A generalised vision transformer-based self-supervised model for diagnosing and grading prostate cancer using histological images.

Abstract

Background: Gleason grading remains the gold standard for prostate cancer histological classification and prognosis, yet its subjectivity leads to grade variability between pathologists, potentially impacting clinical decision-making. Herein, we trained and validated a generalised AI-driven system for diagnosing prostate cancer using diverse datasets from tissue microarray (TMA) core and whole slide images (WSIs) with Haematoxylin and Eosin staining.

Methods: We analysed eight prostate cancer datasets, which included 12,711 histological images from 3648 patients, incorporating TMA core images and WSIs. The Macenko method was used to normalise colours for consistency across diverse images. Subsequently, we trained a multi-resolution (5x, 10x, 20x, and 40x) binary classifier to identify benign and malignant tissue. We then implemented a multi-class classifier for Gleason patterns (GP) sub-categorisation from malignant tissue. Finally, the models were externally validated on 11,132 histology images from 2176 patients to determine the International Society of Urological Pathology (ISUP) grade.

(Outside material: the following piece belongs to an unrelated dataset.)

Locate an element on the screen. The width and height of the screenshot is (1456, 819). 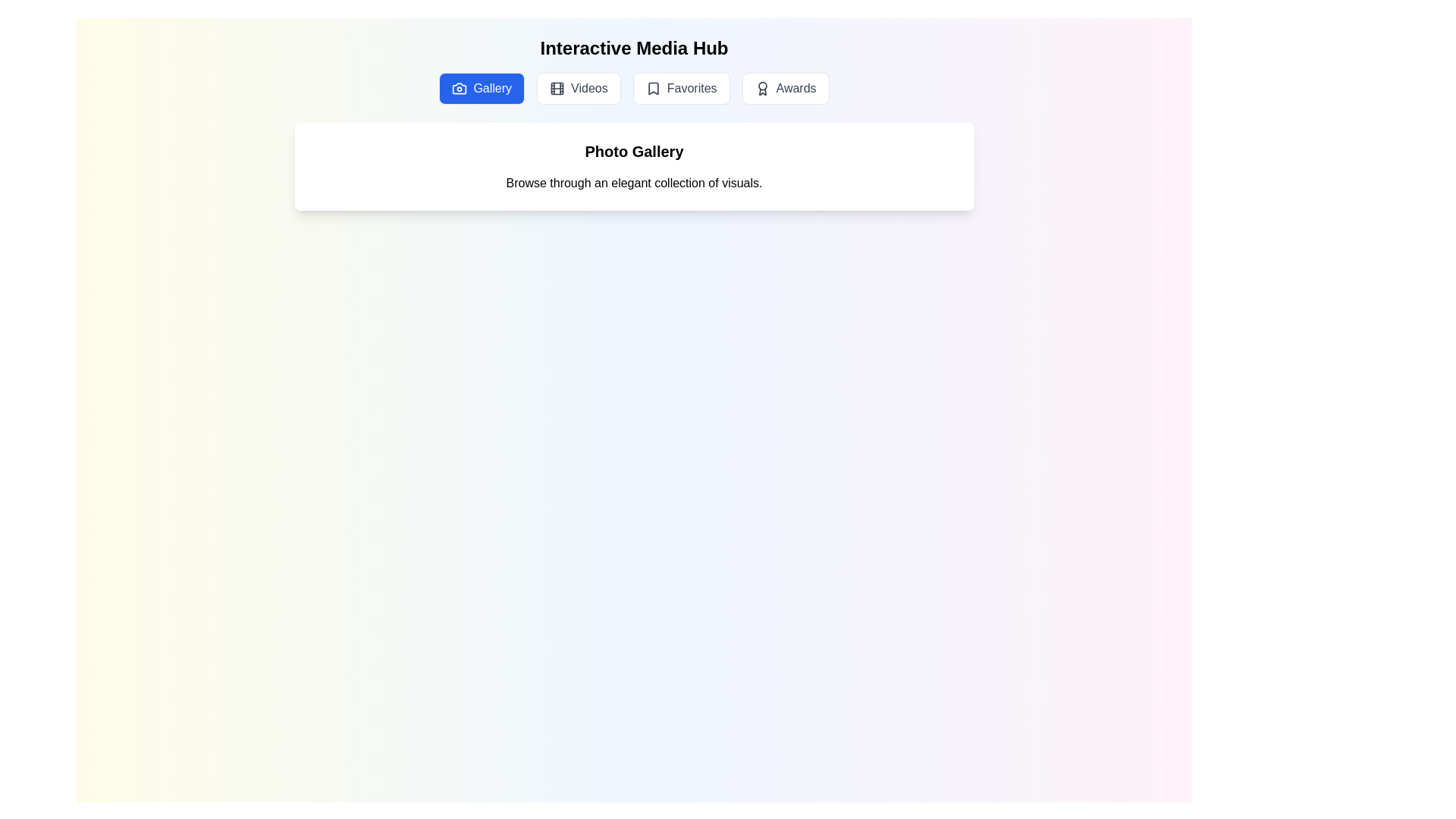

Models were assessed using various classification metrics, and the agreement between the model's predictions and the ground truth was quantified using the quadratic weighted Cohen's Kappa (κ) score.

Results: Our multi-resolution binary classifier demonstrated robust performance in distinguishing malignant from benign tissue with κ scores of 0.967 on internal validation. The model achieved κ scores ranging from 0.876 to 0.995 across four unseen testing datasets. The multi-class classifier also distinguished GP3, GP4, and GPs with an overall κ score of 0.841. This model was further tested across four datasets, obtaining κ scores ranging from 0.774 to 0.888. The models' performance was compared against an independent pathologist's annotation on an external dataset, achieving a κ score of 0.752 for four classes.

Conclusion: The self-supervised ViT-based model effectively diagnoses and grades prostate cancer using histological images, distinguishing benign and malignant tissues and classifying malignancies by aggressiveness. External validation highlights its robustness and clinical applicability in digital pathology.